Transforamınal Endoscopıc Dıscectomy And Thermal Annuloplasty For The Treatment Of Dıscogenıc Back Paın
Abstract
Purpose: We present our experience with transforaminal endoscopic discectomy and thermal annuloplasty for the treatment of discogenic back pain. Materials and Method: 25 patients with single level of discogenic back pain were treated with transforaminal endoscopic discectomy and thermal annuloplasty like a first choice operation treatment. Patients were previously treated with physical therapy at least six month with no improvement. Discography was performed with all patients same as intraoperative discography with Indigo Carmine dye mixed with Omni Pack 1:5. All patients were operated by senior surgeon using transforaminal endoscopic approach at more painful side.
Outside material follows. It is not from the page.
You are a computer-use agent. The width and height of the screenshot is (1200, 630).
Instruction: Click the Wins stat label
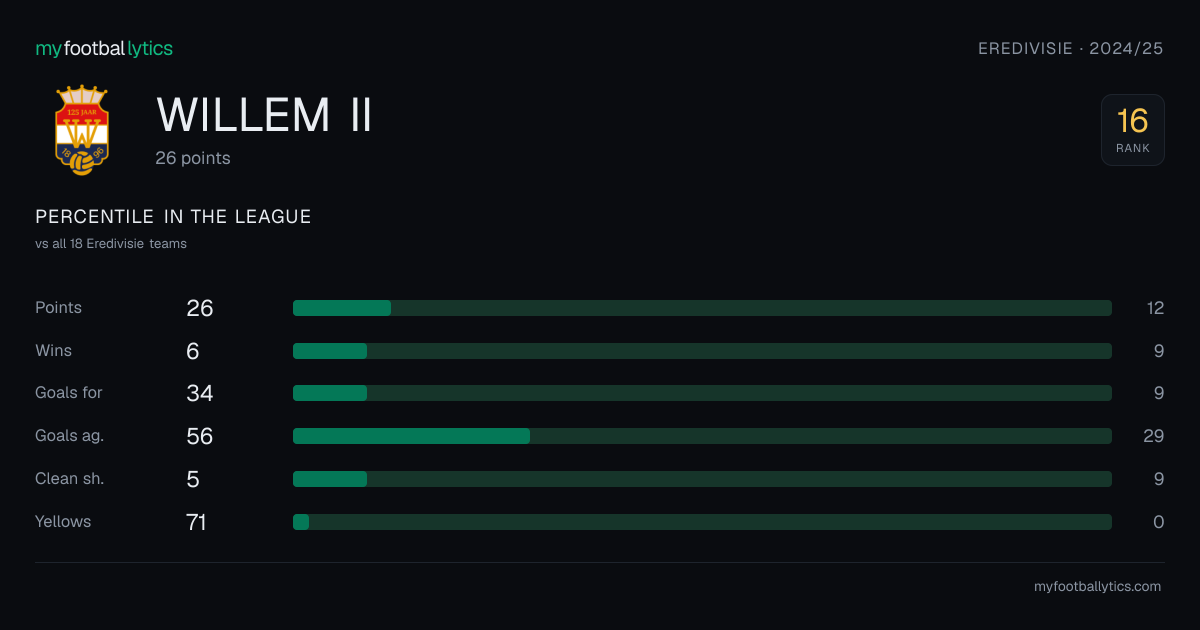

The goal of operation was to identify and remove inflammatory disc and granulation tissue described by A. Yeung. The goal was achieved with 20 patients and at five patients we found foraminal disc herniation. Thermal annuloplasty was performed at all patients using bipolar flexible radiofrequency probe. Patients were examined three and six month after operation. Oswestry questionnaire and VAS scale tests were filled at control examination by all patients. Results: Out of 25 patients, 18 patients responded favorably to the Oswestry questionnaire, indicating significant improvement of their back pain greater than 60% on a visual analog scale. There was one superficial wound infection. Discussion and Conclusion: Treatment for non-radicular back pain is difficult despite all our knowledge and technology. Final solution is commonly fusion surgery but what to do with patients where fusion doesnt work? As a reasonable option we proposed selective endoscopic transforaminal surgery to our selected patients like a first choice minimal invasive treatment before fusion surgery. Out preliminary results and work of other authors convinced us that transforaminal endoscopic decompression combined with annuloplasty could be a first surgical step in process of treating discogenic low back pain.